-- begin Items --

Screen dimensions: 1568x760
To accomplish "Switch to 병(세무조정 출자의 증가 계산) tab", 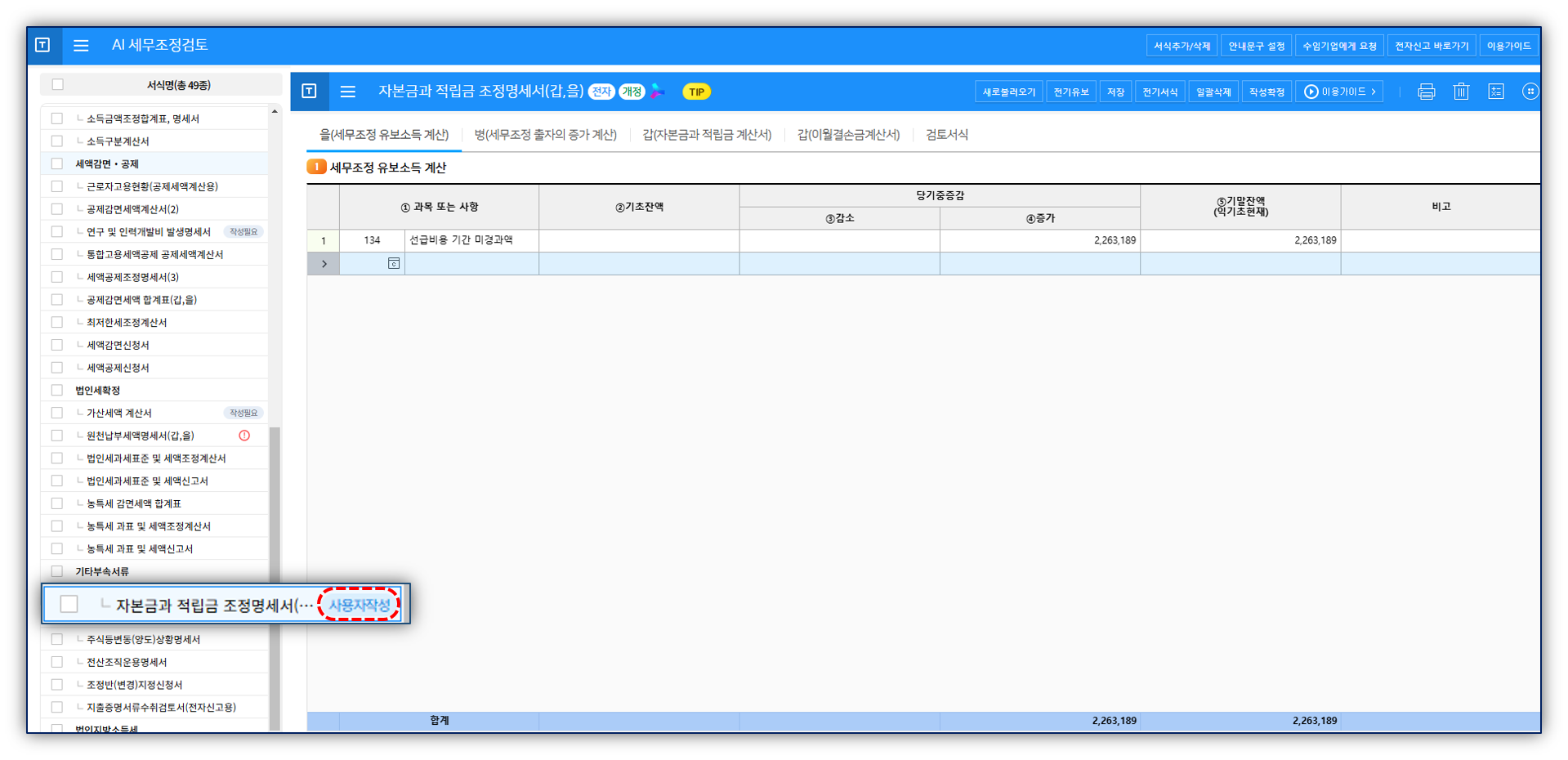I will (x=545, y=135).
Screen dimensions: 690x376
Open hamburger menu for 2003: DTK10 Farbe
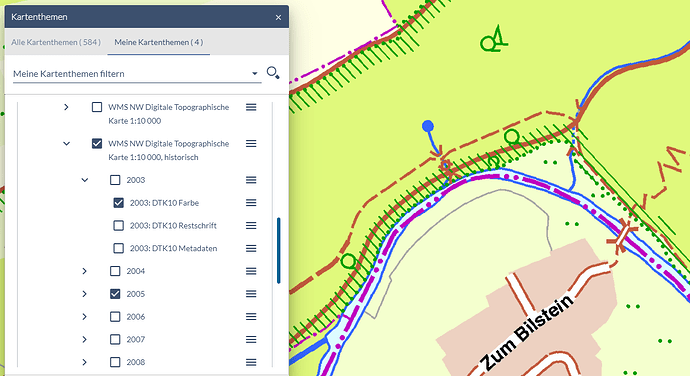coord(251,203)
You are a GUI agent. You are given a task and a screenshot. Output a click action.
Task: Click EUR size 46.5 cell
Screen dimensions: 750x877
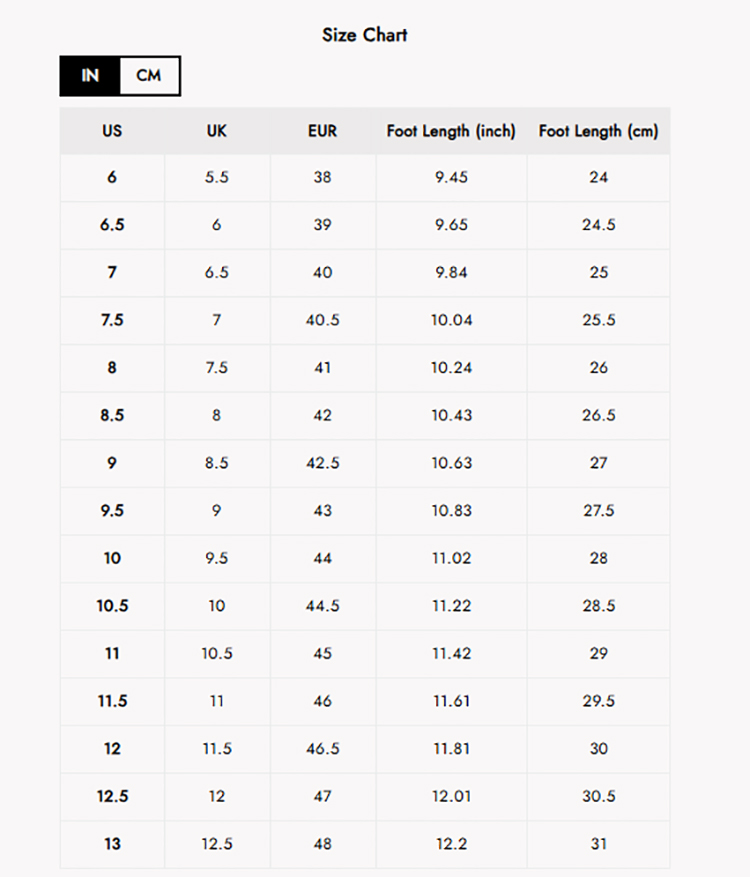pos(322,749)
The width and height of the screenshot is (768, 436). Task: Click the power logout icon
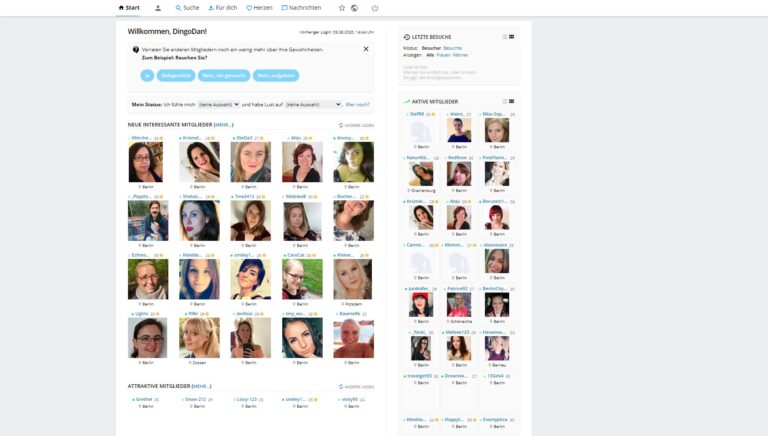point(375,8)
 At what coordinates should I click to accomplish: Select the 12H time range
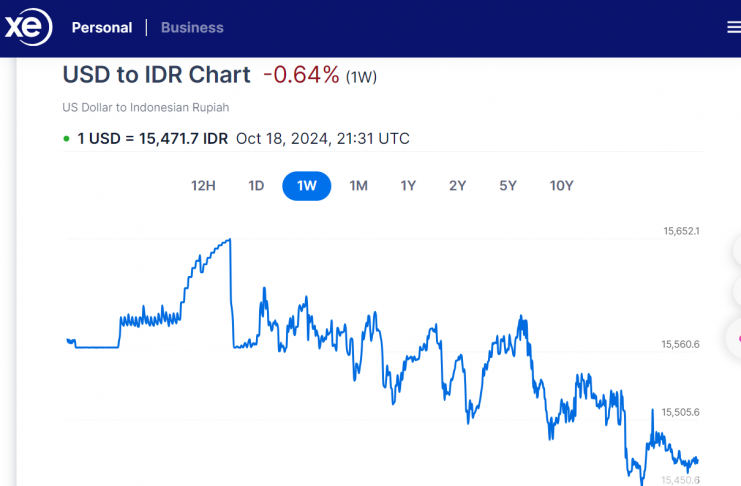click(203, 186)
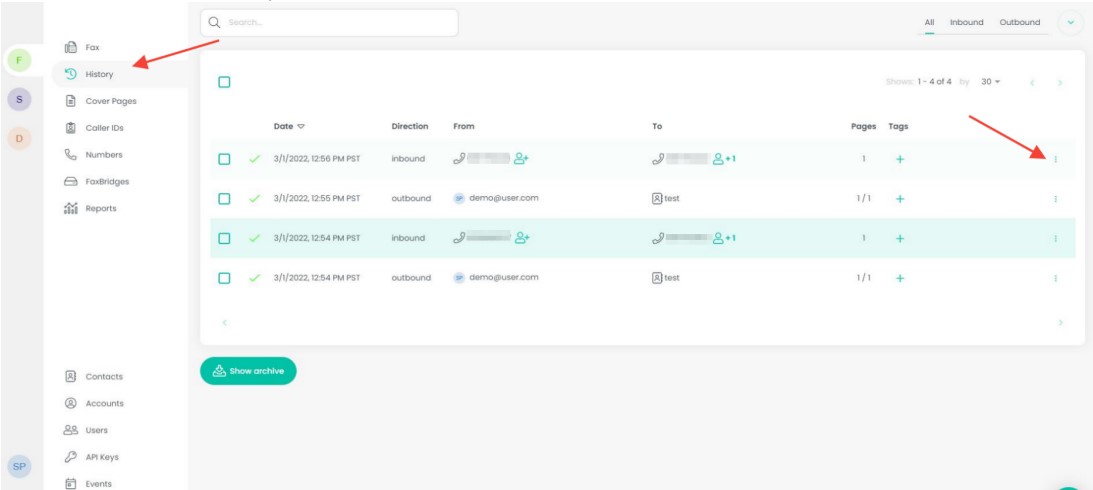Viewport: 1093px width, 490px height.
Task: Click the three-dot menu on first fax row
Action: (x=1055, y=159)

-- end Items --

Collect every line of the material above that contains the word "screenshot".

You are a GUI agent. You are given a task and a screenshot. Output a click action.
The width and height of the screenshot is (768, 436). Task: Click the power logout icon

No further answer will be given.